In 2011, the Pirates received 2.5 WAR and a 92 wRC+ out of their catchers, mostly because Ryan Doumit and Chris Snyder spent most of the summer on the DL. Pittsburgh declined the duo’s expensive options after the season, and today they brought in a new backstop via free agency, former Dodger Rod Barajas. The damage: one-year and $4 million with a club option for 2013 worth $3.5 million. It’s not often you see an option worth less than money than the guaranteed years, but I digress.
At 36 years old, Barajas is a known quantity. He’s managed to match or exceed a .307 wOBA in three of the last four years, though his on-base percentage hasn’t been able to crack .295 since 2007 – he’s had to make up for it by providing power, which is exactly what he’s done. Barajas is a Grade-A hacker that can punish mistakes, hitting at least 11 homers in his seven seasons with 300 or more plate appearances. He’s gone deep at least 16 times in each of the last three seasons, something accomplished by exactly one catcher in the long history of the Pirates franchise: Jim Pagliaroni in 1965, who hit 17.
Barajas does have some defensive value, at least in terms of things we can measure. He threw out 25% of attempted basestealers in 2011 and has a career success rate of 31%, both right around average. Our fielding values have him ranging from -4.0 runs to +2.2 runs over the last four seasons, so while he’s not an amazing defender, he’s at least an upgrade over the likes of Doumit, anyway.
At $4 million, Barajas is currently the highest paid player on the team’s roster.
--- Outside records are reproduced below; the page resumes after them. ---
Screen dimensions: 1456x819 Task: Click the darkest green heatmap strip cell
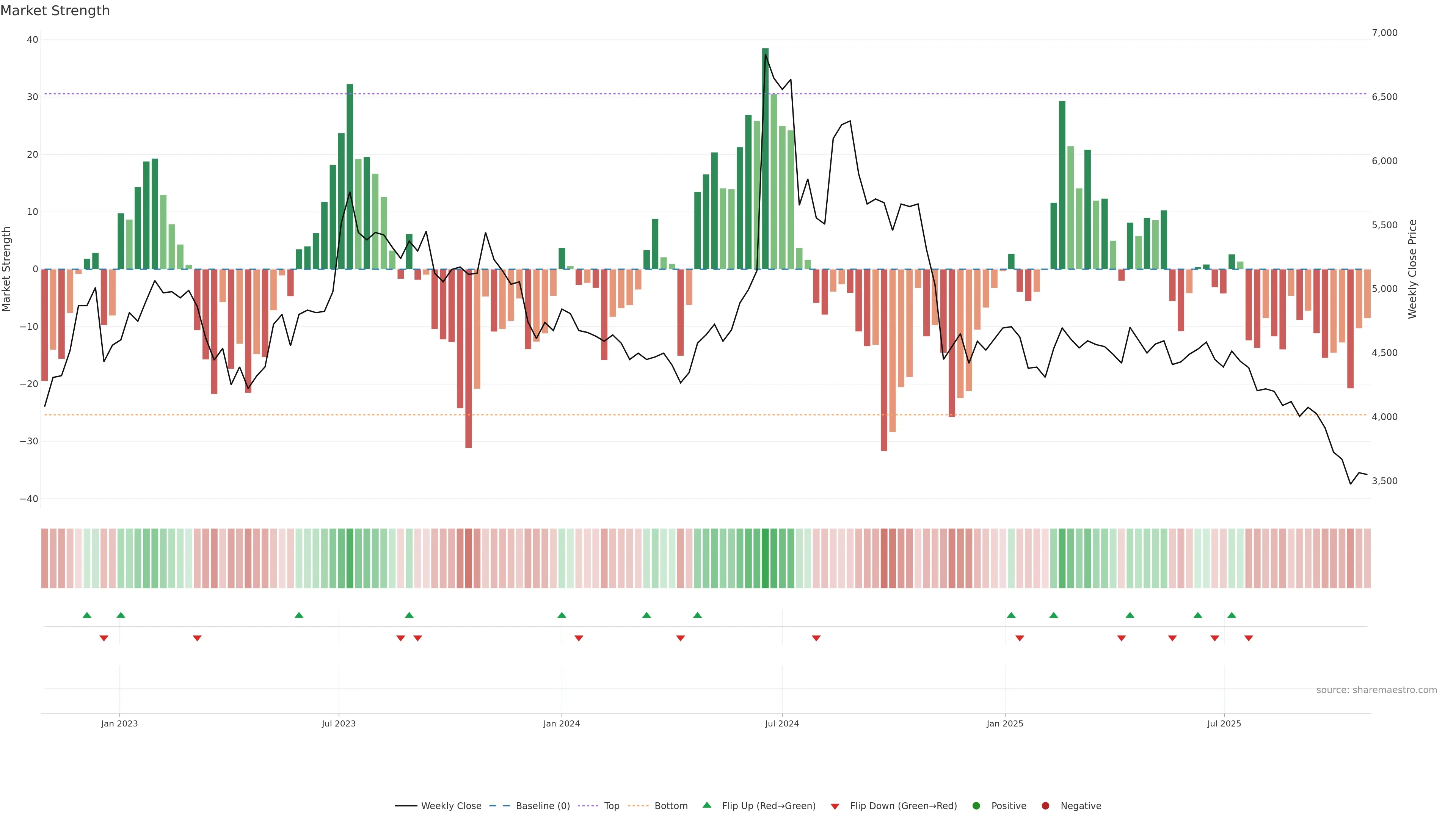coord(765,558)
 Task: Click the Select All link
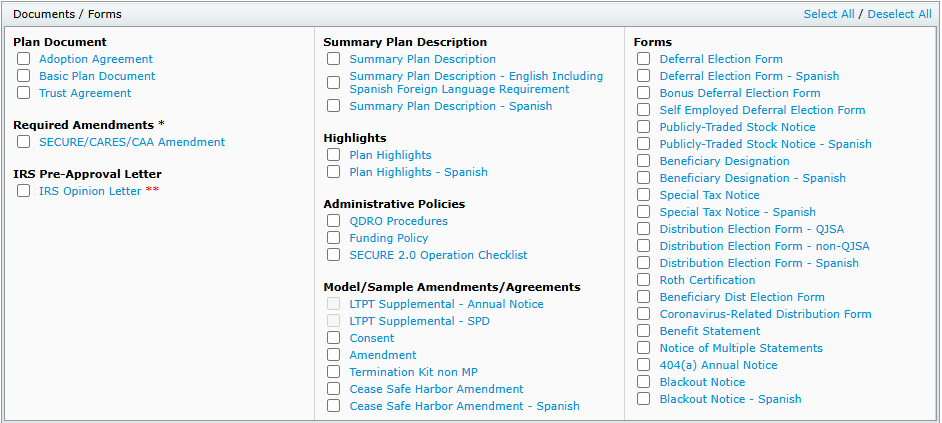tap(829, 14)
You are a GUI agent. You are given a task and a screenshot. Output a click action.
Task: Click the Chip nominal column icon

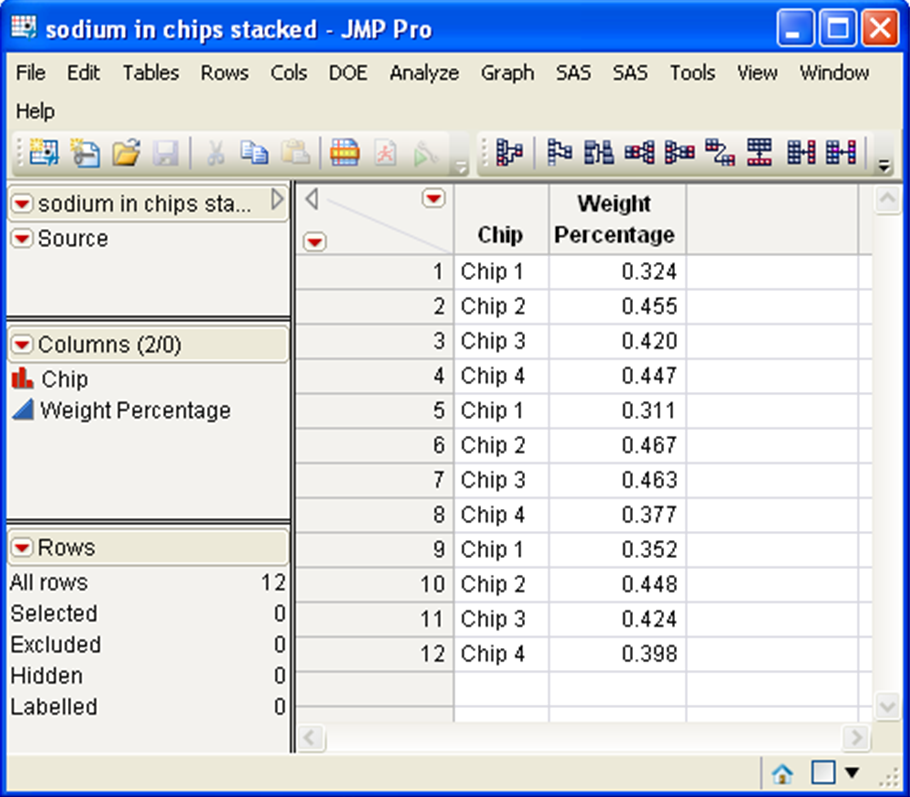[23, 379]
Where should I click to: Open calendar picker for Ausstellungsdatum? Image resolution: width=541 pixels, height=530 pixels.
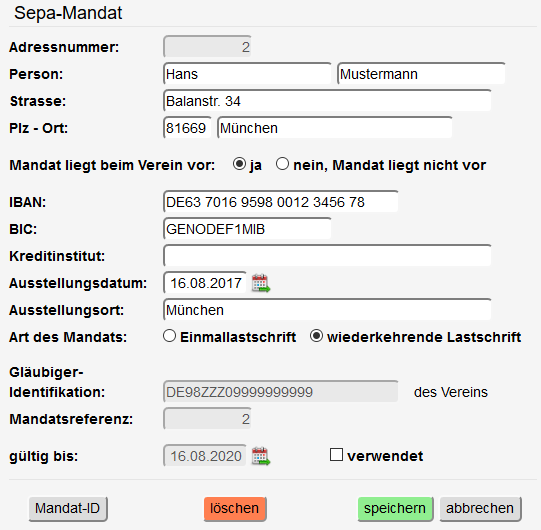[x=261, y=283]
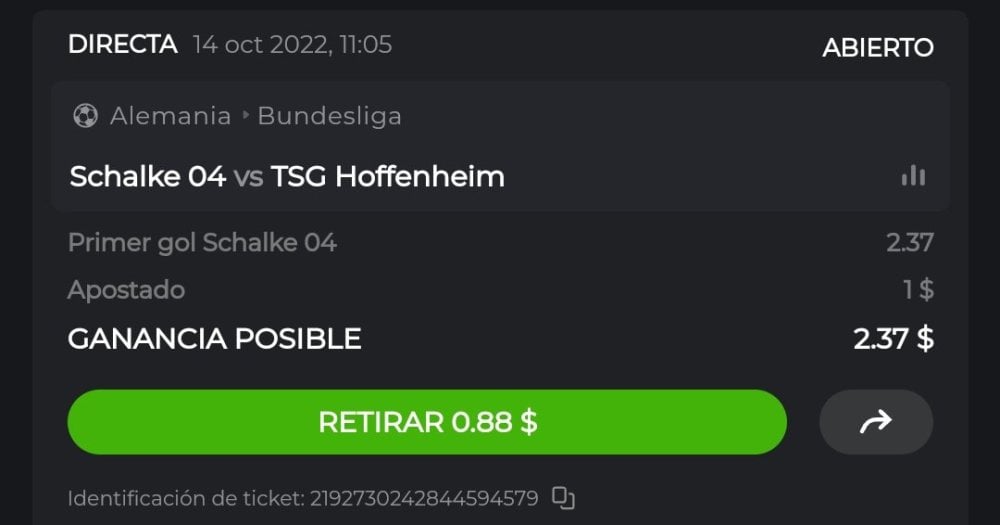Click the share arrow button
The image size is (1000, 525).
click(x=876, y=422)
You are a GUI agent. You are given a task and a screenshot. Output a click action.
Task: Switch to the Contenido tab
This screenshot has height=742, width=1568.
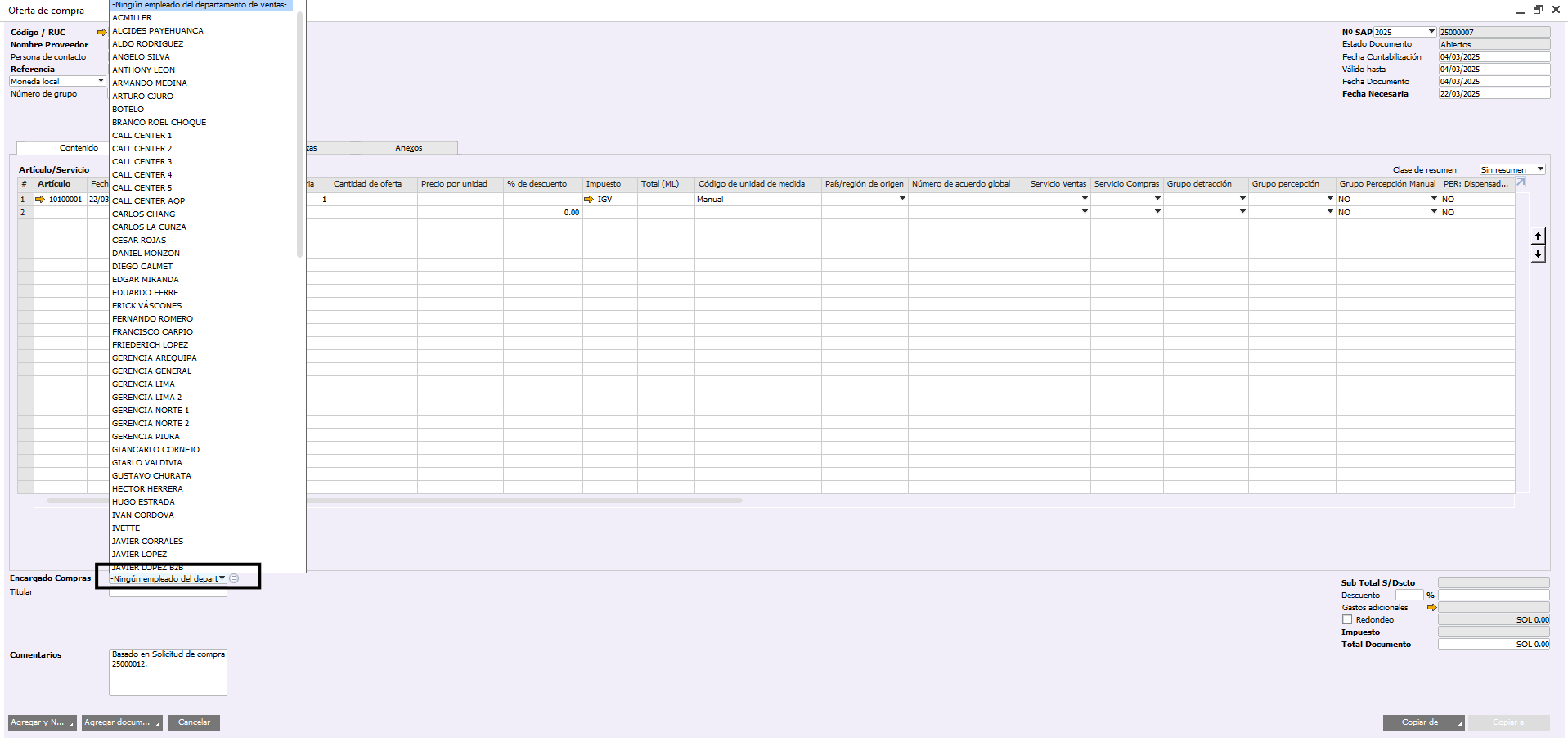pyautogui.click(x=79, y=148)
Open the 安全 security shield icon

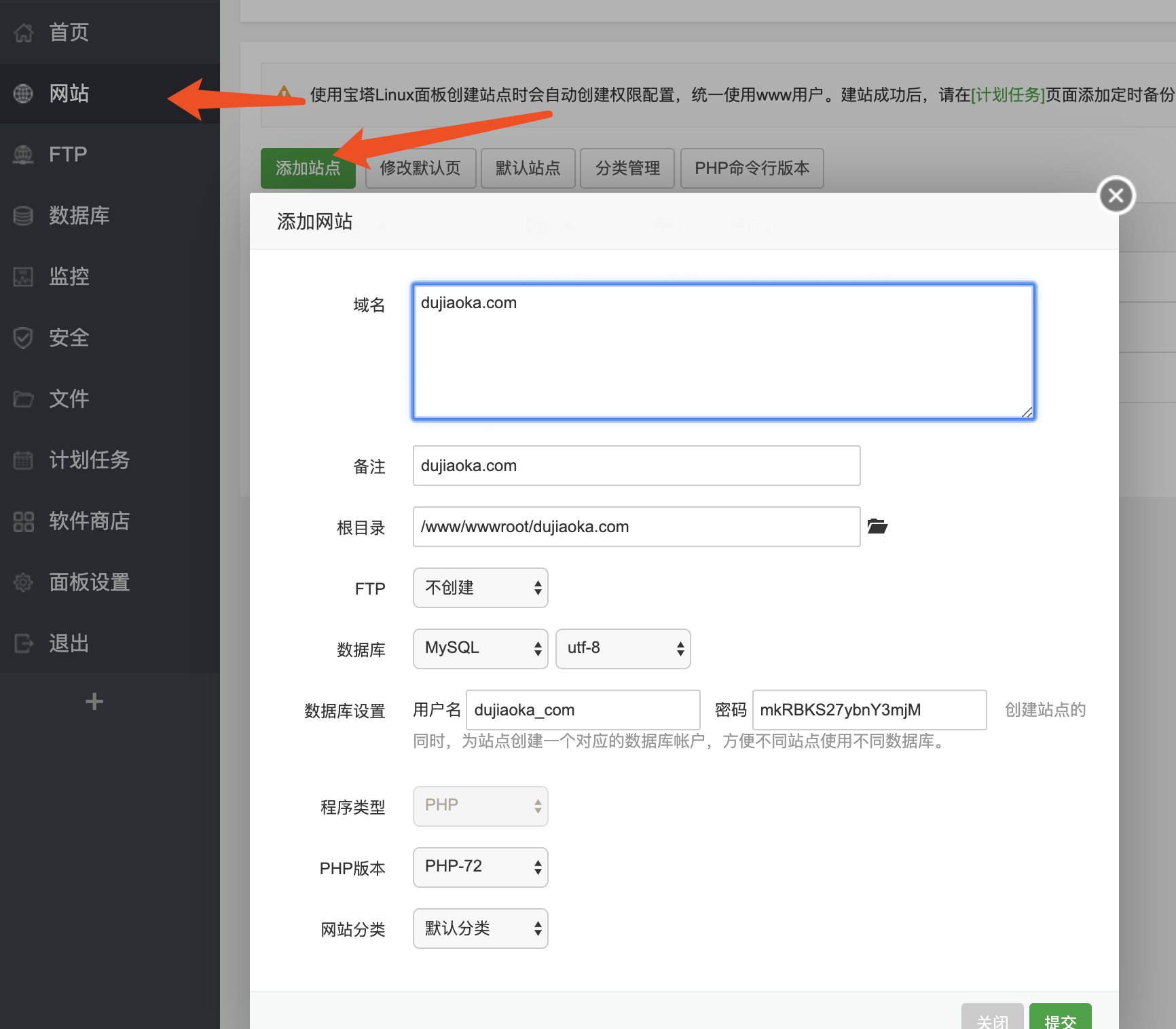23,338
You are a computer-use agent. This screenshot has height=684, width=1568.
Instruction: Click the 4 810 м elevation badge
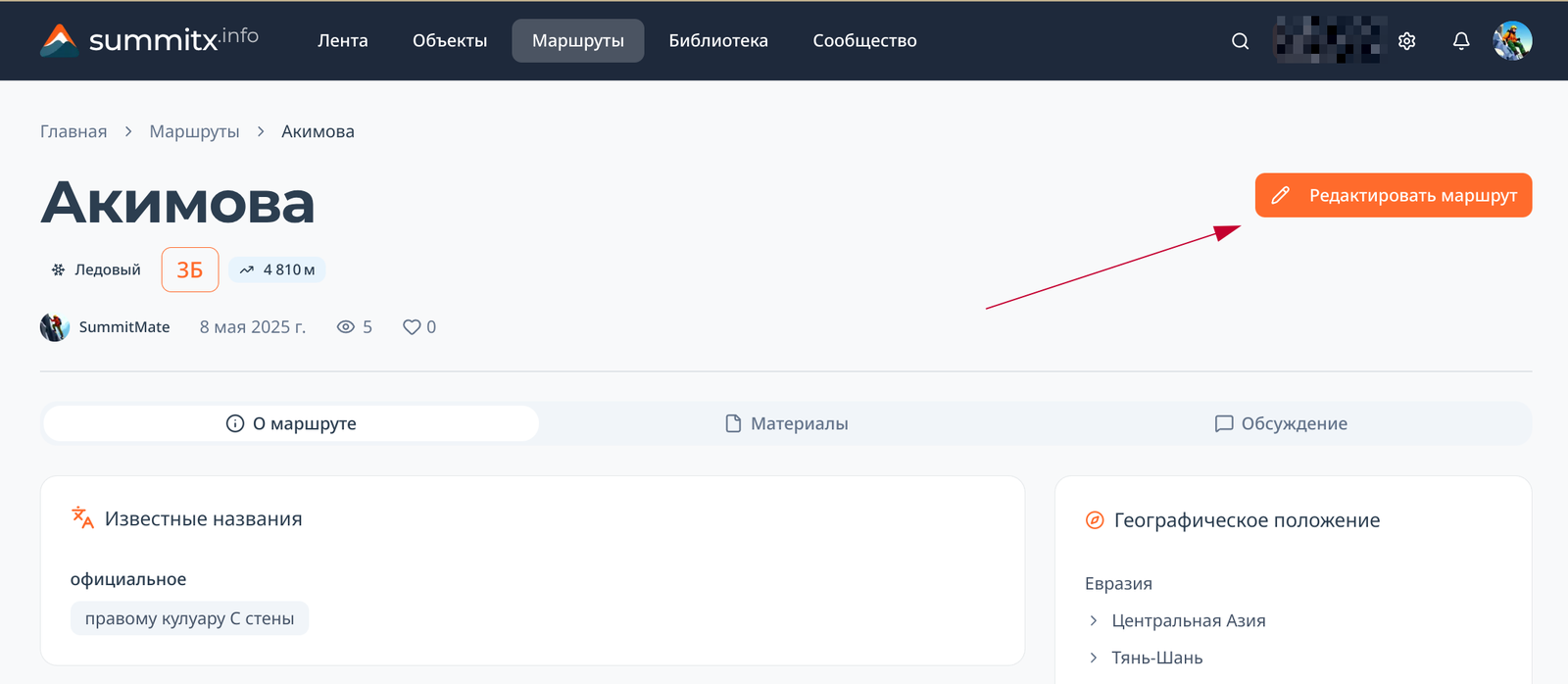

Joel Hanrahan has a shot at exceeding that through arbitration, but work done by our own Matt Swartz at MLB Trade Rumors forecasts a $3.9 million salary for the closer. The Bus are paying their new catcher to be worth just about one win, something Barajas should be able to do just by staying healthy and running into the occasional fastball. The move also allows them to be a little more patient with top catching prospect Tony Sanchez, the former fourth overall pick who had a rough go of it in Double-A this past season (.306 wOBA). It’s not a great value signing, but it’s hardly a disaster, and gives the Pirates some stability at a position where they’ve had a lot of turnover.
So far this offseason, we’ve seen three flawed players in Barajas (lack of OBP), Juan Rivera (declining pop), and Chien-Ming Wang (shoulder problems) sign for a $4M base salary in 2012, essentially setting the market for mediocre role players. Willie Bloomquist got half that annual salary as part of a two-year pact.
The rising prices for filling out the bottom 20% of a team’s roster is showing that teams do place a value on below average but better than replacement level players. Like his fellow free agents to sign so far, Barajas isn’t a difference maker, but he provides some security against disaster, and teams are showing that they’re willing to invest in these kinds of insurance policies.